Consider the virtually free group $G=\langle a,b:b^3=1\rangle$. Map it by $p$ onto the dihedral group $D_6$ mapping $a$ to an element of order 2 and $b$ to an element of order 3. Then the kernel $K$ of $p$ has index 6 and is free.
Now consider a subgroup $L$ of $G$ of index 3 containing $K$, this generating normally $G$. Since $L$ has a torsion-free subgroup of index 2, it has no element of order 3, and hence $L$ is free. Moreover $L$ has rank 3 (subfact below).$\square$
Subfact: the free group $L$ has rank 3. Proof: Note that $G$ also has a normal subgroup $N$ of index 3, free of rank $3=1+2$ (namely the kernel of the retraction from $G$ to $\langle b\rangle$ killing $a$, which is freely generated by $a$, $bab^{-1}$, $b^2ab^{-2}$). Since in a virtually free group all free subgroups of a given index have the same rank, we deduce that $L$ has rank 3.
It is easy to construct a counter-example when $H$ and $K$ are not of finite index in $G$.
Let $A$ be a finitely presented torsion-free group which is not residually finite (e.g., the Baumslag-Solitar group $BS(2,3)$). Since $A$ is not residually finite, its finite residual $$Res(A):=\bigcap_{L\leqslant A, |A:L|<\infty} L$$ must be non-trivial, so take some $a \in Res(A)$, $a \neq 1$.
Define $G=A \times \langle b \rangle_2 \cong A \times \mathbb{Z}/2\mathbb{Z}$. Then $G$ is finitely presented and virtually torsion-free. We now set $$\Gamma=\langle G,t \mid tat^{-1}=ab\rangle.$$
I claim that $\Gamma$ is not virtually torsion-free. Indeed, it is easy to see that $Res(A) \subseteq Res(\Gamma)$ as $A\leqslant \Gamma$, so $a \in Res(\Gamma)$ and $tat^{-1}=ab \in Res(\Gamma)$, since the finite residual is a normal subgroup. Hence $b=a^{-1}(ab) \in Res(\Gamma)$, i.e., the element $b$, of order $2$, belongs to every finite index subgroup of $\Gamma$.
In the above example the associated subgroups $H$ and $K$ are infinite cyclic. I think that it should be possible to produce an example with $H$ and $K$ of finite index, but a different approach would have to be used.

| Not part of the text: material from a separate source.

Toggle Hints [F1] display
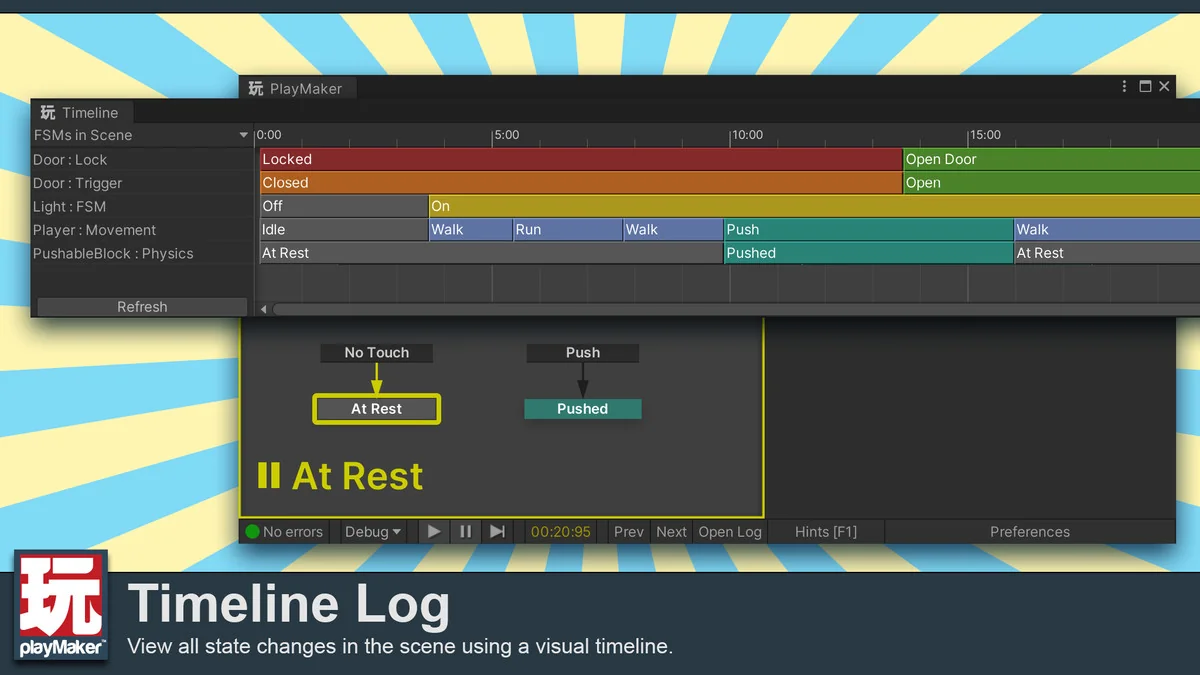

On the positive side, the following two conditions together are sufficient to ensure that the HNN-extension $\Gamma$ is virtually torsion-free:
- Suppose that the base group $G$ has finitely many conjugacy classes of finite order elements (this would yield the same property for $\Gamma$);
- Suppose that $\Gamma$ is residually finite (then it has a finite index normal subgroup $N$ which avoids the finitely many conjugacy class representatives of torsion elements in $\Gamma$, hence $N$ must be torsion-free).